■ **Raw data**
---------------

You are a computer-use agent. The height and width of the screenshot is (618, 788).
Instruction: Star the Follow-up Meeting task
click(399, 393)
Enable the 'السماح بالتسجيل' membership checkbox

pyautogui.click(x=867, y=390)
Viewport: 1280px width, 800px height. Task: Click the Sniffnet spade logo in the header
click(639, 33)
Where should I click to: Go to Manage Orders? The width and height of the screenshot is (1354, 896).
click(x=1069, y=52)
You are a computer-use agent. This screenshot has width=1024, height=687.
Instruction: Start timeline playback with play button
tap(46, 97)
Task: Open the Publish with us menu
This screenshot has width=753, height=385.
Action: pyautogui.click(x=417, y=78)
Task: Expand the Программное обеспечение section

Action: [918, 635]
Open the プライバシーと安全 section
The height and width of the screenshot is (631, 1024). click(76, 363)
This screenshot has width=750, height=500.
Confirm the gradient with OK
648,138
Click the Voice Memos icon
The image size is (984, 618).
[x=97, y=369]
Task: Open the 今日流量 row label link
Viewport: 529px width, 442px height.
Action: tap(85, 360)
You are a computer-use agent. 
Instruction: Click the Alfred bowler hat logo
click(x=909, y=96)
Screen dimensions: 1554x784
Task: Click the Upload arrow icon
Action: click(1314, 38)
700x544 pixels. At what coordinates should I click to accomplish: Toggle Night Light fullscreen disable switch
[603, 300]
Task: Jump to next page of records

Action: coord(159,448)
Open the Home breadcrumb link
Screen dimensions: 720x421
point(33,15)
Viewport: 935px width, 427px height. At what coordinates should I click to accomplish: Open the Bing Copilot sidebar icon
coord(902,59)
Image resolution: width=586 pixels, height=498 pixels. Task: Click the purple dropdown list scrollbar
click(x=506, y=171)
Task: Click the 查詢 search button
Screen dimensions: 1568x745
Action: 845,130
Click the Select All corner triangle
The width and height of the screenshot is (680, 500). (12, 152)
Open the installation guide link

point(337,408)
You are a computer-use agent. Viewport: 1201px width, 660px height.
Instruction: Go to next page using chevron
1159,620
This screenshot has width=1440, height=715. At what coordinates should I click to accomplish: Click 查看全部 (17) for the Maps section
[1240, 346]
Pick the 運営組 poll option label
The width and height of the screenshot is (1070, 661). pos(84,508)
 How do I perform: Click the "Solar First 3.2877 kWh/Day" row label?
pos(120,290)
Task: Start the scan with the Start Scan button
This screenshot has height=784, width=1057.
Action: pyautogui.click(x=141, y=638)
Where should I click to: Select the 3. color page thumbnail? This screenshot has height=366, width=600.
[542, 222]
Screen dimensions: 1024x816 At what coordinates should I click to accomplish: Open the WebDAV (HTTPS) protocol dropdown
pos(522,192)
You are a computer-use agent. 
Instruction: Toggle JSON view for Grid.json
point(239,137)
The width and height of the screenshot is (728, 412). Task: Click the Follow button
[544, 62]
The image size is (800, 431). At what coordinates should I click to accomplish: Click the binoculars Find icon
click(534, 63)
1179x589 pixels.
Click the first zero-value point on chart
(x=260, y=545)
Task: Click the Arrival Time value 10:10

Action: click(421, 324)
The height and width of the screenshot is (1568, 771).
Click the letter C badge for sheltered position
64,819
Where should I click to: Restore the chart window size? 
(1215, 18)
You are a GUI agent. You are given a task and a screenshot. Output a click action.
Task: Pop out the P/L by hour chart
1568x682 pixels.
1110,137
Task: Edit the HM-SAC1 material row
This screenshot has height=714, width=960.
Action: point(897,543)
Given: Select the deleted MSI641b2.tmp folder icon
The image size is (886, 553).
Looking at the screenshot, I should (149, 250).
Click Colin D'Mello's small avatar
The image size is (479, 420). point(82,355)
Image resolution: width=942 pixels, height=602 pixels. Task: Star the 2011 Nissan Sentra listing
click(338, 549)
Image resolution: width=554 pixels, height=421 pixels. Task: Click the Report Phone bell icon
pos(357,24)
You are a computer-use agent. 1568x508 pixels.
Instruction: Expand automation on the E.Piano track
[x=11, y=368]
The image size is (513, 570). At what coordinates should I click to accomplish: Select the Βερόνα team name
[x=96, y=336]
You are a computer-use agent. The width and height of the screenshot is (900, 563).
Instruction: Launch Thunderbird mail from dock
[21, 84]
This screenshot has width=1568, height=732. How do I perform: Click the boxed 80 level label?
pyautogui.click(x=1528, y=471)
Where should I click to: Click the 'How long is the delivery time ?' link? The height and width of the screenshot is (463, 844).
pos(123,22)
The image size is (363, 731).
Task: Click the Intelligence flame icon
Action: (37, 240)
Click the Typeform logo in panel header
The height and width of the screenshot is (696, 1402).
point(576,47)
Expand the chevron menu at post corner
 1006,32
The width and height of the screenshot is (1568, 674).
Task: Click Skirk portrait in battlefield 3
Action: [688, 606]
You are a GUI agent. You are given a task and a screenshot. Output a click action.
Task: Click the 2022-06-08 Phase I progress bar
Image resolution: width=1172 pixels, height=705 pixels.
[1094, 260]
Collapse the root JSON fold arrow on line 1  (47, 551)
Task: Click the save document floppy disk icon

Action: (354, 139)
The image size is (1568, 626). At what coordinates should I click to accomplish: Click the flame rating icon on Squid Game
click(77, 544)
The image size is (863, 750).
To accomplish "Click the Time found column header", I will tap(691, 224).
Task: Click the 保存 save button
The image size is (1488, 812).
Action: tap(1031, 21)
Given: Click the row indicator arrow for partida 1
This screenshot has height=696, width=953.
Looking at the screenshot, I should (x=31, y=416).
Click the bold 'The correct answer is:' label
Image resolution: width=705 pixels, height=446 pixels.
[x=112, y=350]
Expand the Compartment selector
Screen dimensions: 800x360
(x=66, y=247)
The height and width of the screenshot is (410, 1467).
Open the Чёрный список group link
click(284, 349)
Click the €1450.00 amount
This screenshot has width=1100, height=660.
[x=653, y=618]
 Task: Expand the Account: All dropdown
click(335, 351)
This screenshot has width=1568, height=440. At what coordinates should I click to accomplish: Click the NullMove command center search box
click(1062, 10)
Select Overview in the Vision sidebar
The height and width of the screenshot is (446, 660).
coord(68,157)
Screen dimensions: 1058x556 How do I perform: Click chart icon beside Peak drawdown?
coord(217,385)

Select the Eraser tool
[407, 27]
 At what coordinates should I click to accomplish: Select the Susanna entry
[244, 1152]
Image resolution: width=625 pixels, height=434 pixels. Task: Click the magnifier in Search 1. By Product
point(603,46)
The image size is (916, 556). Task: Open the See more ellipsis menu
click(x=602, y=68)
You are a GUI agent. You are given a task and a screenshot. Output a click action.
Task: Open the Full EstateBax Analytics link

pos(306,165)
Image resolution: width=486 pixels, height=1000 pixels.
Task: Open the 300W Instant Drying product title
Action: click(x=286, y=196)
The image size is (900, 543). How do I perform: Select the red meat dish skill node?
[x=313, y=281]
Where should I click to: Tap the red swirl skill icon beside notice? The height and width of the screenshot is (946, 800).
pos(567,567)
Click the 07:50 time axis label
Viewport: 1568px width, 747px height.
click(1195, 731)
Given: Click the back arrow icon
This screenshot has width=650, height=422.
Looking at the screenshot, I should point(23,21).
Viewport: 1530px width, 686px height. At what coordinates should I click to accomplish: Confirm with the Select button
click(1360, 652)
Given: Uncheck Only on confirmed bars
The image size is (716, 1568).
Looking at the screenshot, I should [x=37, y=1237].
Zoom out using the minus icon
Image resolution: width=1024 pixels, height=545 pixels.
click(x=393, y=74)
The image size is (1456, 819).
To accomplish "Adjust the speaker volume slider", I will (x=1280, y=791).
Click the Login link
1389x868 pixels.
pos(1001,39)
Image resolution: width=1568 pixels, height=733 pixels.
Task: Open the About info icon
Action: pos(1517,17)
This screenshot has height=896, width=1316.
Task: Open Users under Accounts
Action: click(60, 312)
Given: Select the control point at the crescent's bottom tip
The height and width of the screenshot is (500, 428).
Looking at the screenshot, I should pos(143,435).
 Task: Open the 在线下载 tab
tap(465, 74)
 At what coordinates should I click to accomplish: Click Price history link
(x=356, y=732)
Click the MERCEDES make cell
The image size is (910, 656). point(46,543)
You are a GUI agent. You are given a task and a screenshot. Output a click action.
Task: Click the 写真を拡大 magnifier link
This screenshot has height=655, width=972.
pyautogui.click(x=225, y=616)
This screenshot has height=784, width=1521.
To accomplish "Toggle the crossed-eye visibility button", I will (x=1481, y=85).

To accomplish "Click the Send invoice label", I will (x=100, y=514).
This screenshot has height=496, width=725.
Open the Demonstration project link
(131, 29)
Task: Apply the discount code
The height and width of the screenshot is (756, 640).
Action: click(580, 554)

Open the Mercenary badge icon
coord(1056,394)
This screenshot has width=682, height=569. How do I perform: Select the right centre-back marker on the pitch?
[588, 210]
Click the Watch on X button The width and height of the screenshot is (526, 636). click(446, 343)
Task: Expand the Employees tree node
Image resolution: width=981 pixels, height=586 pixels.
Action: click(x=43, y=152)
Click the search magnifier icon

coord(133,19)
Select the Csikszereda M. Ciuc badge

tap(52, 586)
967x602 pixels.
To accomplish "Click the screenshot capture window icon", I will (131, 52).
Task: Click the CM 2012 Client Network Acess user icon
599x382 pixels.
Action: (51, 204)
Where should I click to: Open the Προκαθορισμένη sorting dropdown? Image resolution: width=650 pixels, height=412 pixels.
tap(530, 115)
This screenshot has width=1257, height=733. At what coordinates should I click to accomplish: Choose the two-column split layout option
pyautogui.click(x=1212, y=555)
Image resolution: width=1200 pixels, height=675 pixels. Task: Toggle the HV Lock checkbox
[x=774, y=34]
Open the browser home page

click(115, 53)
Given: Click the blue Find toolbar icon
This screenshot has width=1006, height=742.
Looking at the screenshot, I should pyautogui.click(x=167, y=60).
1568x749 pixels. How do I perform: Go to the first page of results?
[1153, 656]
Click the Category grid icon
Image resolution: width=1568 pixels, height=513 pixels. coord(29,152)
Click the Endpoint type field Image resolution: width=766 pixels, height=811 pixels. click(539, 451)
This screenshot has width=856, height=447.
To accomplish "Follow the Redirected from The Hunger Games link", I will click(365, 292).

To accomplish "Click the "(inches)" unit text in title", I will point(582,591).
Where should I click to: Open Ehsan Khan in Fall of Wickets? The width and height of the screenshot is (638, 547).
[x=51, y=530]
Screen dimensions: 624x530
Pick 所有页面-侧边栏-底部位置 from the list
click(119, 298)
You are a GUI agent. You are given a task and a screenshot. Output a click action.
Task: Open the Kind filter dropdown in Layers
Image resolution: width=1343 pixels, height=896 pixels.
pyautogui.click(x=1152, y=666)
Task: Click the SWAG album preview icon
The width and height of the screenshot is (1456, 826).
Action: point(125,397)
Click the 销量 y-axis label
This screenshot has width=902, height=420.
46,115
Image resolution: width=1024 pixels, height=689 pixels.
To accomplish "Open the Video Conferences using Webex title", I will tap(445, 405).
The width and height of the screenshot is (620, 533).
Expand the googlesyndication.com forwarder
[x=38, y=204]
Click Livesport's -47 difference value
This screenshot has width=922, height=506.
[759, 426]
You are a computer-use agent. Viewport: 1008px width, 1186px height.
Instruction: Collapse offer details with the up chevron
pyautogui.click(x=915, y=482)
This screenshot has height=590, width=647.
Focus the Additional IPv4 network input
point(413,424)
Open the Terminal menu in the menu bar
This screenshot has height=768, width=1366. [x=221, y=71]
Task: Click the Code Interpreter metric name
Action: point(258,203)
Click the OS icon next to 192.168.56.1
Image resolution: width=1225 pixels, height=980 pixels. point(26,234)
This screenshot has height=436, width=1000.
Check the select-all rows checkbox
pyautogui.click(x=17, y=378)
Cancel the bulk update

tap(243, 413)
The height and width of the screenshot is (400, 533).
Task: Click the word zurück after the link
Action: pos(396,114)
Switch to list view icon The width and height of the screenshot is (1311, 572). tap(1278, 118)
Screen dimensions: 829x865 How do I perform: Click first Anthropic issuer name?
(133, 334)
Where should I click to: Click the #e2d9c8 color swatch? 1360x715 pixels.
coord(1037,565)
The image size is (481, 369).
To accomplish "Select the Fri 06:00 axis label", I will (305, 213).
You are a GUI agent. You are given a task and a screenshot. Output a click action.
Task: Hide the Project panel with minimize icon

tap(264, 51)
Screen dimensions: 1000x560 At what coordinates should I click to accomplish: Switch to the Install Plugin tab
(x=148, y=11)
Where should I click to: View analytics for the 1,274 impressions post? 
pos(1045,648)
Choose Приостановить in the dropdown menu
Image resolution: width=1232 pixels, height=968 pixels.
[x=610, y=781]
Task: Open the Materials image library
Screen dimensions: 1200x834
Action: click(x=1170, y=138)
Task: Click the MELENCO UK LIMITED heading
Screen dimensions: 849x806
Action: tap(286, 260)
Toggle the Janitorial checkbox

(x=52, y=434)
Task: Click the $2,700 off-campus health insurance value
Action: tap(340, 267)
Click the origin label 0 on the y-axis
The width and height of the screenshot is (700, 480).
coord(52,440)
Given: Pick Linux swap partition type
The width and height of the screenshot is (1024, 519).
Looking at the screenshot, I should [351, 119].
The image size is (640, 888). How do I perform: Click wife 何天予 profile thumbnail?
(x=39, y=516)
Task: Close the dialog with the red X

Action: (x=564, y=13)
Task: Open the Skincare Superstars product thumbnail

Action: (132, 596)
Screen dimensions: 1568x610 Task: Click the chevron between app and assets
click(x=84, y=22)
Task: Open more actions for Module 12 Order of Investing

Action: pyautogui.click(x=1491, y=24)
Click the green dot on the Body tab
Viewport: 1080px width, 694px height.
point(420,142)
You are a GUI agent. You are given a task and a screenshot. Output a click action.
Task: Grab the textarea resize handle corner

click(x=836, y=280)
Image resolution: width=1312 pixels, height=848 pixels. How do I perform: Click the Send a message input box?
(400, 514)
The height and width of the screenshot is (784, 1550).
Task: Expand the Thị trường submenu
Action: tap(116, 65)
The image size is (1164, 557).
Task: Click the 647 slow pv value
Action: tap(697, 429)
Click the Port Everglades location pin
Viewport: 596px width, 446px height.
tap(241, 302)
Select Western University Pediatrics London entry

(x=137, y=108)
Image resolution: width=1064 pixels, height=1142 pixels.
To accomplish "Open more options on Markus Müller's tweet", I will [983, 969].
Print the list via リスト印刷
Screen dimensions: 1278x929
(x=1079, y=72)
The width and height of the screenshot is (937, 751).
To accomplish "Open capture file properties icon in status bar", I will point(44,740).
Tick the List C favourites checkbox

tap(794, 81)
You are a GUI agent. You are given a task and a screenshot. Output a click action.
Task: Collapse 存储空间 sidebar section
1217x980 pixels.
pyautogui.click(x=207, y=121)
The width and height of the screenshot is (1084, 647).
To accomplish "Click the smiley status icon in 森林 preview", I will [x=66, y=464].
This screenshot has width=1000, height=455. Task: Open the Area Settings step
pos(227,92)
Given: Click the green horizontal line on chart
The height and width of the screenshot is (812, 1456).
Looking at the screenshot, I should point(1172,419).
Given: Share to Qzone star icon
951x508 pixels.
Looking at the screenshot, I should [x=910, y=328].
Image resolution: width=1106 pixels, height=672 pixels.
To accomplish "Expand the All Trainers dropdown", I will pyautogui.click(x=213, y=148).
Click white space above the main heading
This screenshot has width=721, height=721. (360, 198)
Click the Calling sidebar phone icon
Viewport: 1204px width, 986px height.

---------------

■ **Exercise**
Nothing but the exact lines from the start of the material through the line holding "You are a computer-use agent. This", both included, belongs in the answer.

■ **Response**
You are a computer-use agent. The height and width of the screenshot is (618, 788).
Instruction: Star the Follow-up Meeting task
click(399, 393)
Enable the 'السماح بالتسجيل' membership checkbox

pyautogui.click(x=867, y=390)
Viewport: 1280px width, 800px height. Task: Click the Sniffnet spade logo in the header
click(639, 33)
Where should I click to: Go to Manage Orders? The width and height of the screenshot is (1354, 896).
click(x=1069, y=52)
You are a computer-use agent. This screenshot has width=1024, height=687.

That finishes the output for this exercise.